Global temperature anomalies by month from 1880 to 2022

Global temperature anomalies by month from 1880 to 2022.

Unveiled ahead of the UN’s COP28 climate talks in Dubai in December, the global assessment will confront nations with the profound inadequacy of their Paris pledges to cut emissions, which will allow global temperatures to rise by 2.8 degrees Celsius above the pre-industrial reference point.

Among the IPCC findings that could be highlighted in the synthesis report is the looming threat of deadly heat.

“More politicized”

Even in a 1.8C world – an optimistic scenario, according to some scientists – half of humanity could, by 2100, be exposed to periods of life-threatening climate conditions resulting from the combined effects of extreme heat and humidity.

There are also dire predictions for health, the global food system and economic productivity.
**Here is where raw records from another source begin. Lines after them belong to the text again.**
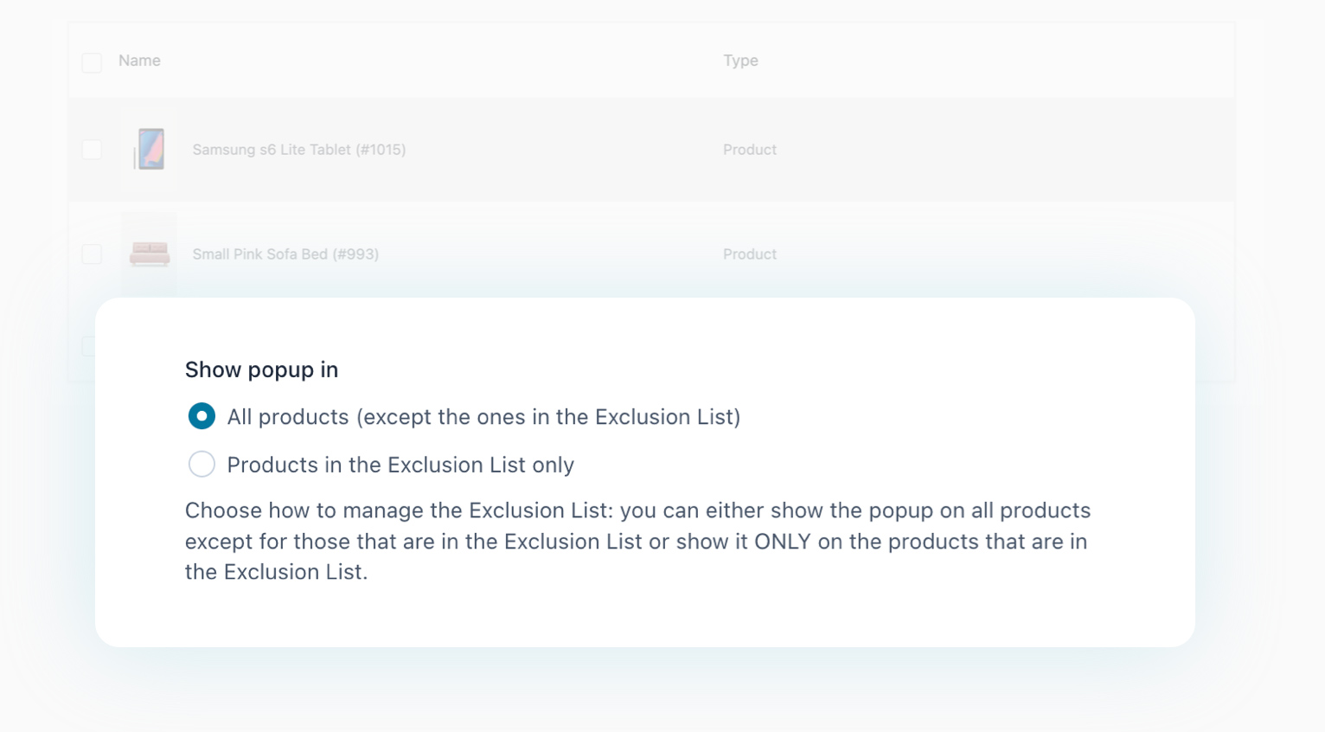Choose the Exclusion List only radio button

[x=202, y=465]
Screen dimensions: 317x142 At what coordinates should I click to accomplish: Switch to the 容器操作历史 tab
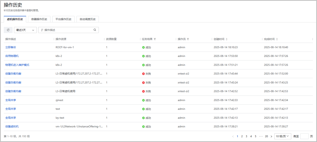coord(39,19)
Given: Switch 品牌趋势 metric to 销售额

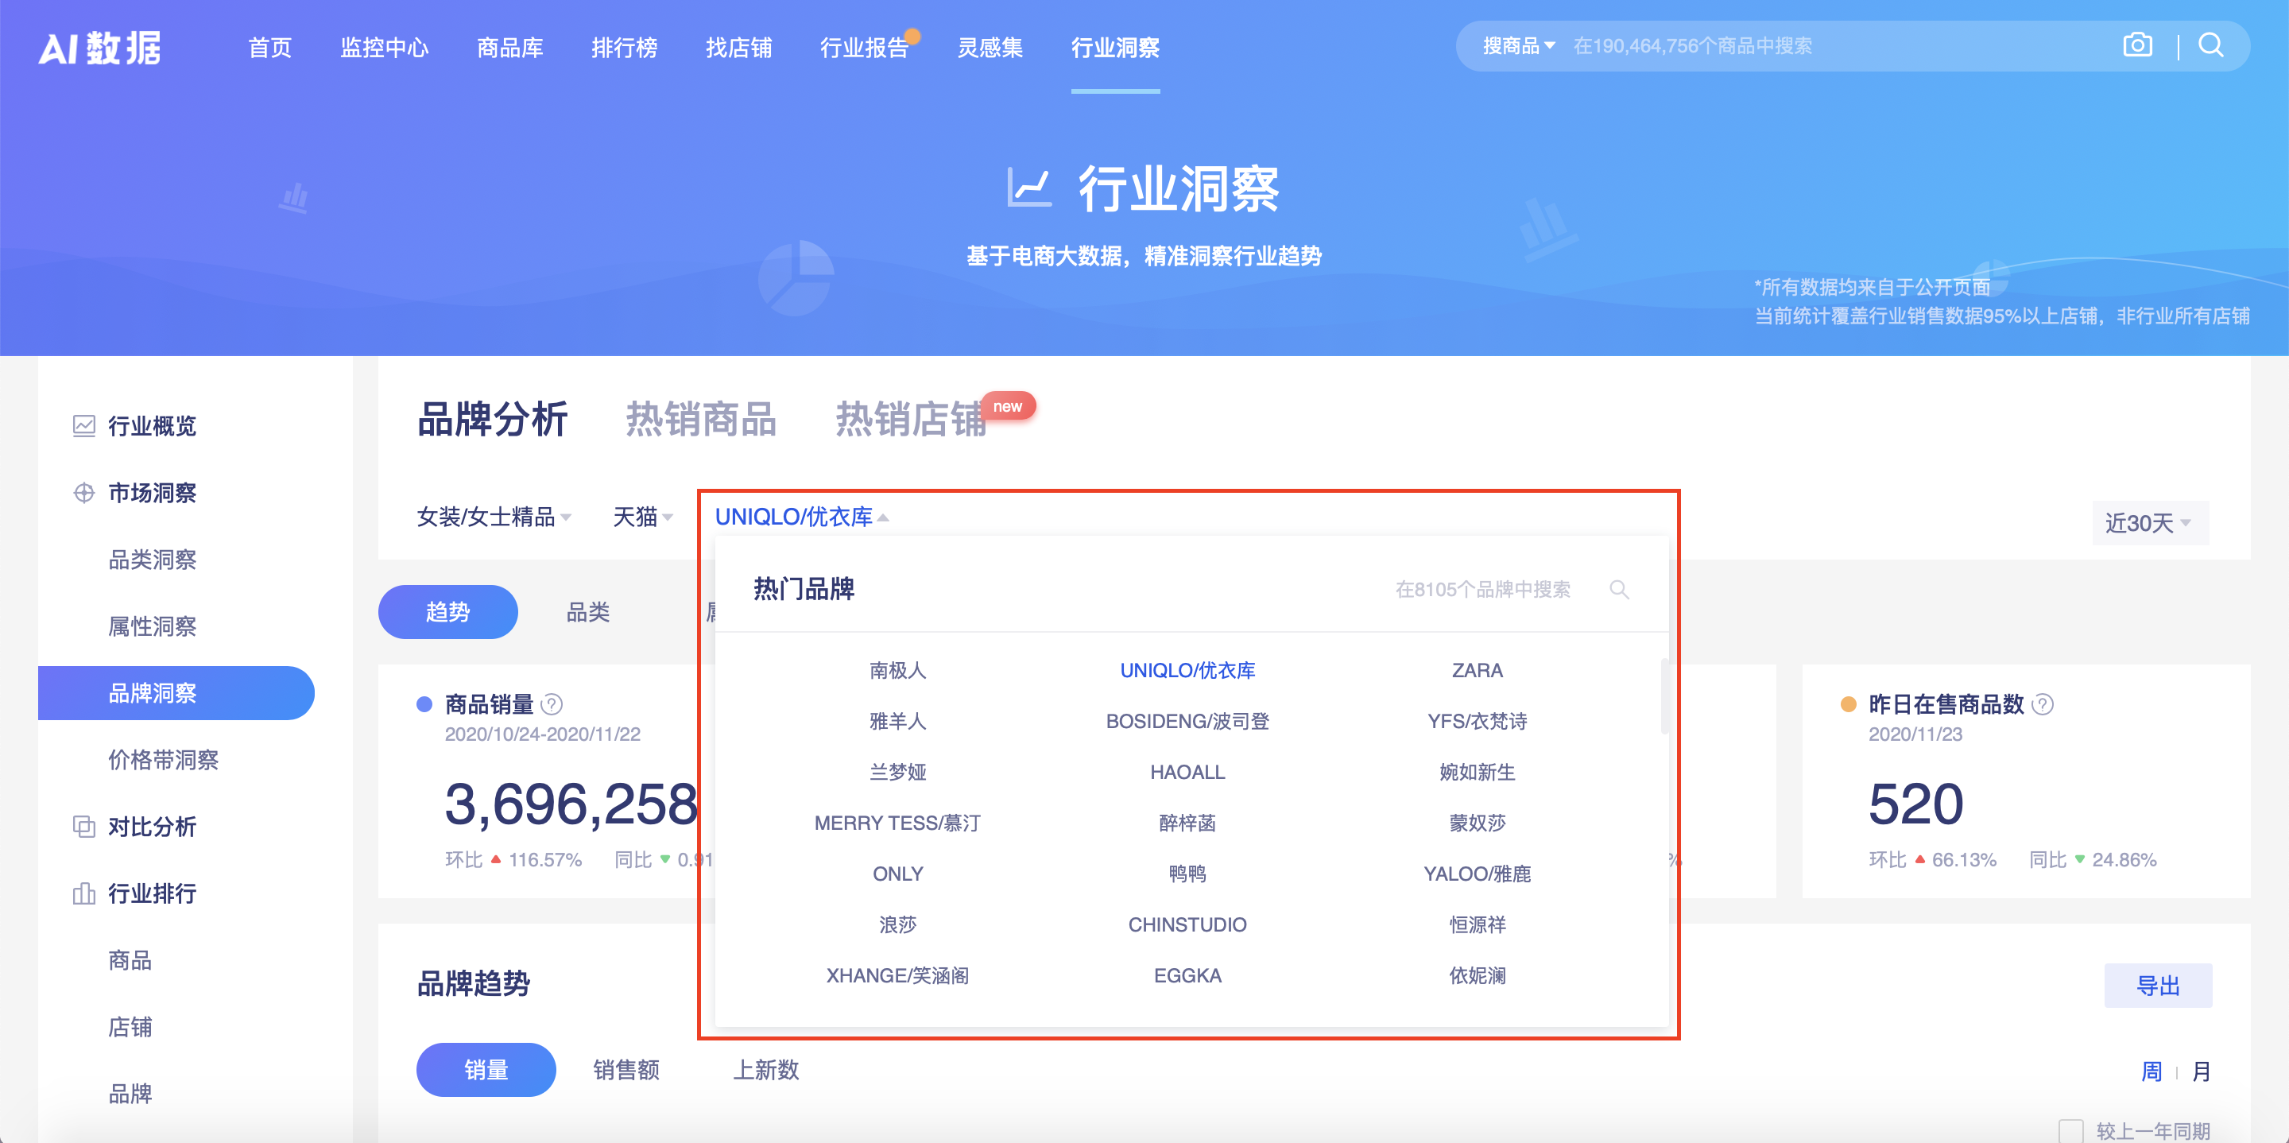Looking at the screenshot, I should coord(627,1070).
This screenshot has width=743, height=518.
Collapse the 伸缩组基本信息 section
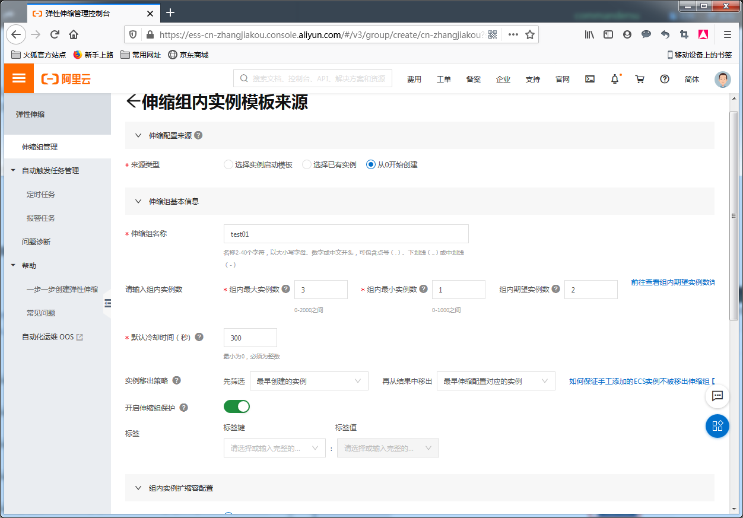tap(139, 201)

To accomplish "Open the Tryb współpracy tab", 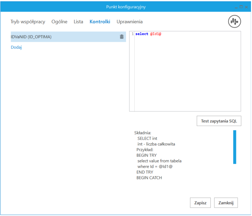I will pyautogui.click(x=28, y=22).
“What is at stake matters to everyone on the planet – our ability to have healthy, nutritious and affordable food, both now and in the future,” said Rachel Bezner Kerr, a professor at Cornell University and the IPCC’s lead author on the latest . climate impact report.

IPCC models show that any path to decarbonizing the global economy to the center requires a rapid phase-out of coal burning

The IPCC models show that any path to decarbonizing the global economy to the core requires a rapid phase-out of coal-fired power.

Floods last year that covered a third of Pakistan and the ongoing drought in East Africa both bear the imprint of climate change.

The synthesis report will also reflect the debate over how best to decarbonise the global economy, with some emphasizing the need to rapidly phase out fossil fuel use and reduce consumer demand, while others the potential of technological solutions.

Diplomats in Interlaken checking the text line by line can’t change the science in the 10,750 pages of underlying reports, but they can decide what to leave in or exclude, and they can highlight – or hide – things through wording. .

“Over time, IPCC meetings became more politicized as government representatives—mostly, but not exclusively, from oil-producing countries—interfered in scientists’ discussions,” the journal Nature he said in a recent article.

Still, “IPCC’s major studies have an extraordinary reach, informing everything from global climate agreements … to the Friday Futures school climate strike movement,” the magazine said.